Recording Your Heritage Online

NORTH RONA (off Lewis)

The site of one of the most complete Early Celtic religious complexes in Scotland, lying some 40 miles off the Butt of Lewis. St Ronan, Abbot of Kingarth in Bute (died 737), is said to have come here on the back of a whale to escape the noise of quarrelsome Lewis women. North Rona was abandoned after the Viking raids, but resettled by a secular community in the 12 th or 13 th century; when John Morison visited from Lewis in c.1680 it was 'inhabited & ordinarlie be five small tennants'. Disasters, such as the drowning of the island's entire male population, and starvation brought about by a plague of rats, resulted in only intermittent occupation during subsequent centuries; the last resident, Donald Macleod, left in 1844 . North Rona is now a National Nature Reserve with Sula Sgeir. Sited on a terrace within a thick-walled, oval burial enclosure,

Teampall Rònain was probably a hermitage offshoot from the church at Europie in Lewis. It is two-chambered, the almost subterranean corbelled eastern cell being the late 7th/early 8th century 'oratory' of St. Ronan, beautifully constructed with inward-leaning walls bridged over with stone slabs, traces of lime mortar still clinging to the sides. On the west wall, a door with slit window above leads into the 12 th-century chapel, its west gable still standing to six or seven ft. A stone-paved doorway was uncovered by Dr. Frank Fraser Darling on the south wall during his repair works here in 1938. He also excavated the east end of the earlier structure, unearthing the base of a stone altar and wall niche. Numerous Early Christian and medieval incised cross slabs lie on the site.
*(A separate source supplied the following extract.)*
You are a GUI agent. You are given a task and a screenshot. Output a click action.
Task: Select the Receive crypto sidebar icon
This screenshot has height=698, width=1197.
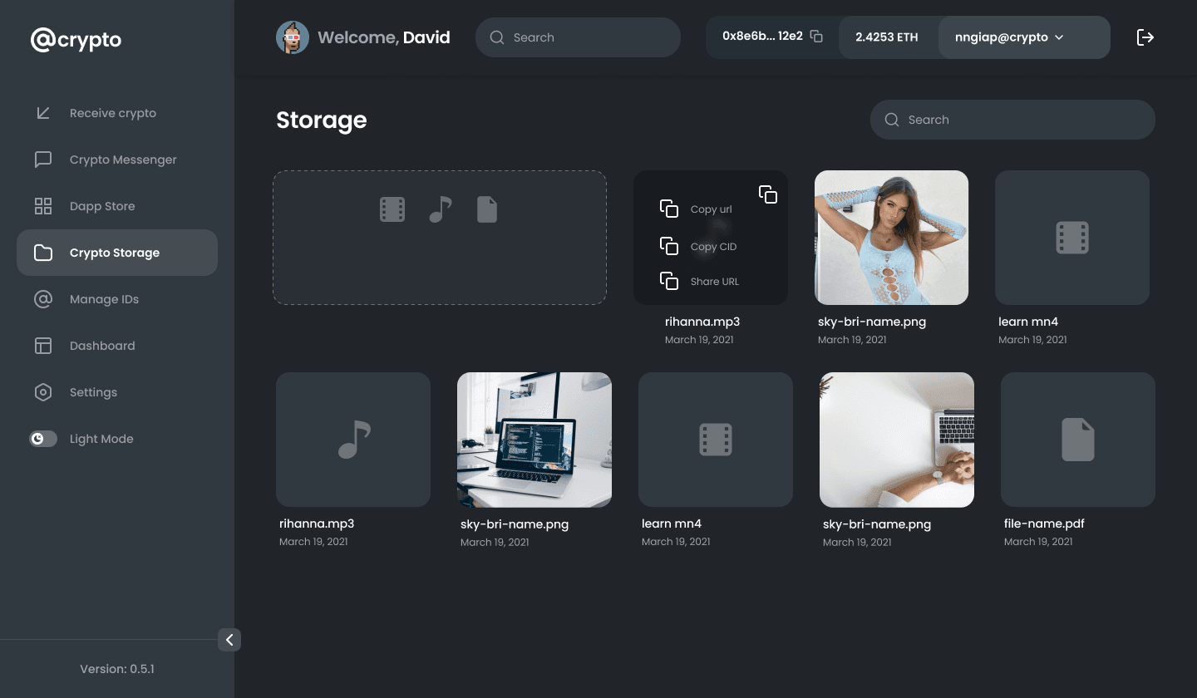pyautogui.click(x=43, y=113)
The 'village' to the south, dating from the medieval resettlement of North Rona, comprises three groups of sunken beehivelike dwellings, now a grass-grown honeycomb of stone walls and tunnels. One of these, the home of Kenneth MacCagie, was visited by John MacCulloch in 1819: 'The entrance to this subterranean retreat is through a long, dark, narrow and tortuous passage like the gallery of a mine, commencing with an aperture not three feet high and very difficult to find' he wrote, describing the outer appearance of the house as like 'a collection of turf stacks and dunghills'. An open field system is well preserved, with seams of narrow rigs enclosed by a dyke.
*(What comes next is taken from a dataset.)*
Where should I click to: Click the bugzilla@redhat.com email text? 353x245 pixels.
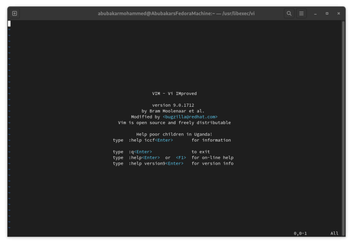(190, 117)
Taken from "Western Seaboard: An Illustrated Architectural Guide", by Mary Miers, 2008. Published by the Rutland Press http://www.rias.org.uk

Archaeology Notes

HW83SW 8 centred 809 322

'A': HW 8092 3233

'B': HW 8088 3234

'C': HW 8085 3230

Rona Village - possibly Norse to late-Mediaeval village composed of three dwelling complexes each apparently originally consisting of a central, sub-rectangular structure, tentatively classed as a Birsay-type Viking house round which possibly 15th to 17th c. corbelled structures have accrued. The island was inhabited until 1683, these complexes presumably forming the dwellings. Periodic occupation since 1683 accounts for the probably 19th c primitive black-house in Group 'C' and the alleged 'Manse' - a 19th - 20thc building in Group 'B'.

Within the enclosing head dyke, but apart from the village, there is the ruin of a stone-built structure of unknown purpose. It is now badly tumbled but has apparently been square in plan with sides 10' to 12'long. It may have been divided internally at its lower end by a partition 3'to 4' long.
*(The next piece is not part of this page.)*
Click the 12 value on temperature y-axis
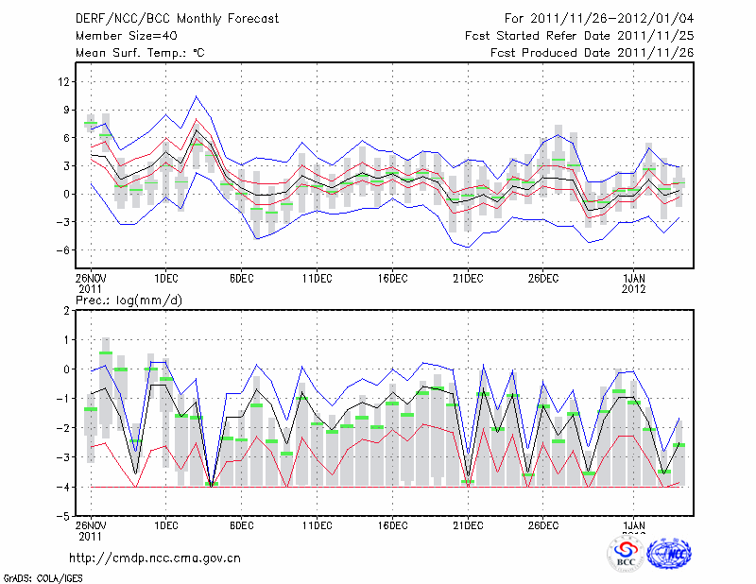The image size is (756, 584). pyautogui.click(x=63, y=82)
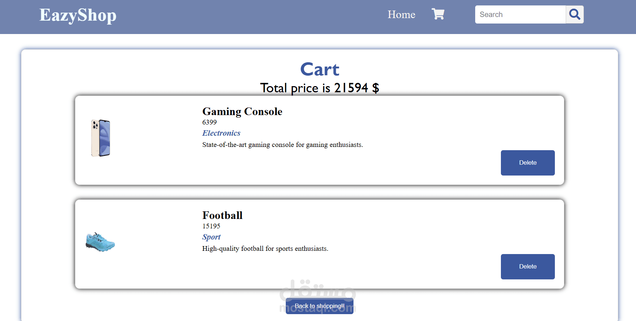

Also within the head-dyke are two wells which still carry water although one is now badly fouled and the other slightly salty. The arable land within the dyke has been cultivated into long sinuous ridges.

H C Nisbet and R A Bailey 1960.

Activities

Field Visit (14 July 1924)

Immediately west of the church are a number of primitive dwellings, including a central, oblong enclosure with rounded angles some 30 feet by 11 feet broad by 7 feet high, formed in drystone walling and evidently roofed with timber. On one side within the wall, which is in places 13 and 14 feet in thickness, is a low flagged passage or gallery 2 ¼ feet wide, while on the other side three smaller oval ‘beehive’ chambers are attached.

RCAHMS 1928, visited 14 July 1924

Ground Survey (1958)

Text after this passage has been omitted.